A Model for Distributed Processing and Analyses of NGS Data under Map-Reduce Paradigm
IEEE/ACM Transactions on Computational Biology and Bioinformatics
Massively parallel sequencing technique, introduced by NGS technology, has resulted in an exponential growth of sequencing data, with greatly reduced cost and increased throughput. This huge explosion of data has introduced new challenges in regard to its storage, integration, processing, and analyses. In this paper, we have proposed a novel distributed model under Map-Reduce paradigm to address the NGS big data problem. The architecture of the model involves Map-Reduce based modularized approach involving three different phases that support various analytical pipelines. The first phase will generate detailed base level information of various individual genomes, by granulating the alignment data. The other two phases independently process this base level information in parallel.
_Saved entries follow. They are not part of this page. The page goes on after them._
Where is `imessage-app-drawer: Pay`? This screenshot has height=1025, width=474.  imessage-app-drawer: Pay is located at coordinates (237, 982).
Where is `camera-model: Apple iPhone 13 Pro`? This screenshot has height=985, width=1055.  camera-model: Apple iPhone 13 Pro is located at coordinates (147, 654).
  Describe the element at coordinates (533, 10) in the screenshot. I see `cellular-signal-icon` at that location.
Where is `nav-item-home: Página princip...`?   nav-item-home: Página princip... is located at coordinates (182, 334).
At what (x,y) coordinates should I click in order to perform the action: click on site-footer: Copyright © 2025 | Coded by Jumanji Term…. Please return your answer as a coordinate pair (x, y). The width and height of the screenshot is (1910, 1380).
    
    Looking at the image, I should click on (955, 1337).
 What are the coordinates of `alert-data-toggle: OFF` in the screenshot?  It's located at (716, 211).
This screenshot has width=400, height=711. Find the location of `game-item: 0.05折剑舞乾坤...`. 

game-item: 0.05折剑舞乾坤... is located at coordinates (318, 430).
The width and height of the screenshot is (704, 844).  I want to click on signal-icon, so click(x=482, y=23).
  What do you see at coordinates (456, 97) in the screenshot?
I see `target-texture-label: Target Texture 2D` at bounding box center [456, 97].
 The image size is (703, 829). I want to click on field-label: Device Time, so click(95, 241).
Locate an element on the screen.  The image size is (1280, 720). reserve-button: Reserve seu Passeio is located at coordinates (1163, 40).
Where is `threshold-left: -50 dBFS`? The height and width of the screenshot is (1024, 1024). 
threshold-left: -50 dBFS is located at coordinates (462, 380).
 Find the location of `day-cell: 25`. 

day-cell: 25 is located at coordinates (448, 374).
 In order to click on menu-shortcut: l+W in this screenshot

One of these two phases will provide an integrated DNA profile of multiple individuals, whereas the other phase will generate contigs with similar features in an individual. Each of these three phases will generate a repository of genomic information that will facilitate other analytical pipelines. A simulated and real experimental prototypes has been provided as results to show the effectiveness of the model and its superiority over a few existing popular models and tools. A detailed description of the scope of applications of this model is also included in this article.
Samaddar, Sandip; Sinha, Rituparna; and De, Rajat K., "A Model for Distributed Processing and Analyses of NGS Data under Map-Reduce Paradigm" (2019). Journal Articles. 871.